**DATA SHOWN**:

* * *

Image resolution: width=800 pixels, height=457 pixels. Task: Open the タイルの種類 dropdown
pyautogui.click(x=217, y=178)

* * *

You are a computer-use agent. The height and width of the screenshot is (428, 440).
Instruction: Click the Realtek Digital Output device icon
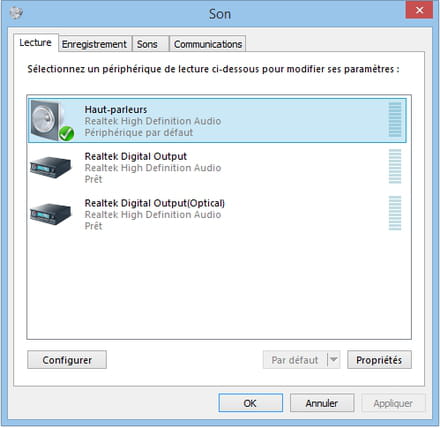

* * *

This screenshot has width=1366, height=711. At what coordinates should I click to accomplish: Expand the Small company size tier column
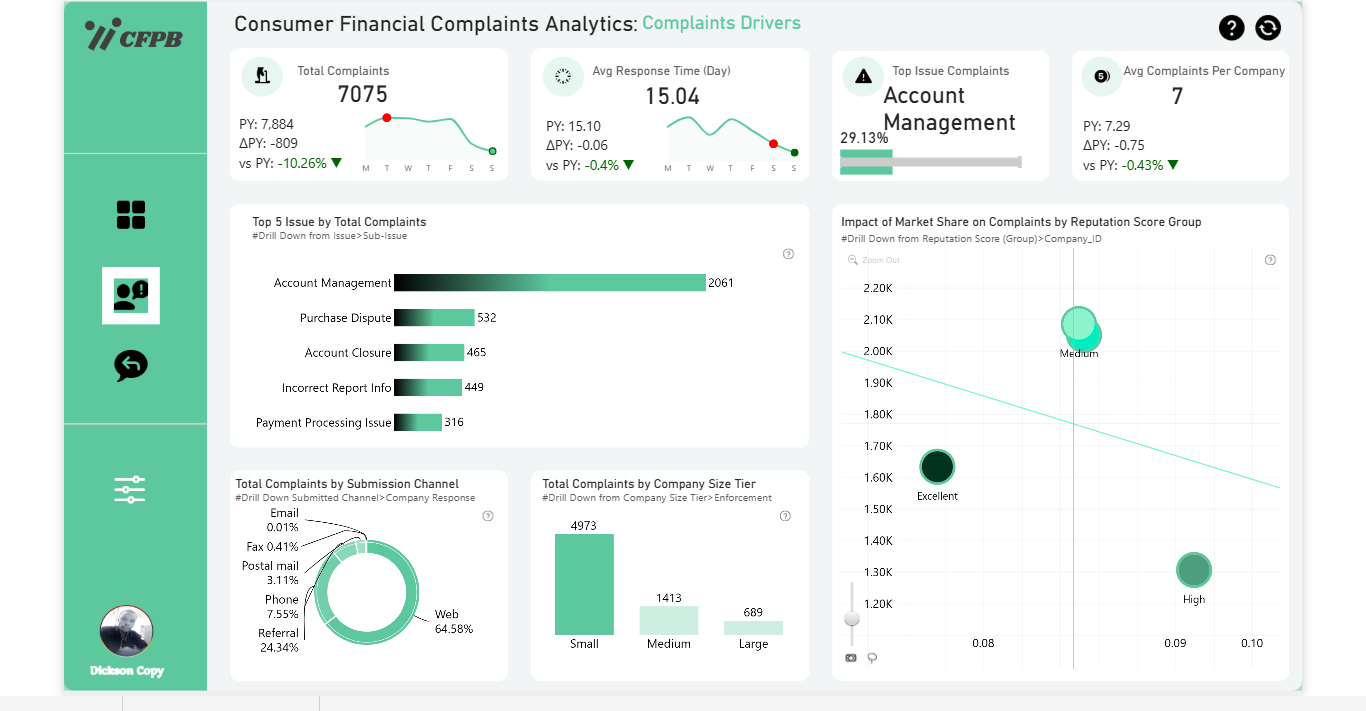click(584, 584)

* * *

**INSTRUCTIONS TO FOLLOW**: From the records above, transcribe without alteration every line from the one with "You are a computer-use" to the one with "Instruction: Click the", inclusive.

**WRITTEN SOLUTION**:
You are a computer-use agent. The height and width of the screenshot is (428, 440).
Instruction: Click the Realtek Digital Output device icon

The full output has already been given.